• **Instructions for the task**:
Copy the listing below line for line, changing nothing.

• **Location data for words and elements**:
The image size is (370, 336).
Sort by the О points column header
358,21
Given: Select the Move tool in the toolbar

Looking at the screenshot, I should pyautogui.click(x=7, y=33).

• **Solved problem**:
The image size is (370, 336).
Sort by the О points column header
358,21
Given: Select the Move tool in the toolbar

Looking at the screenshot, I should pyautogui.click(x=7, y=33).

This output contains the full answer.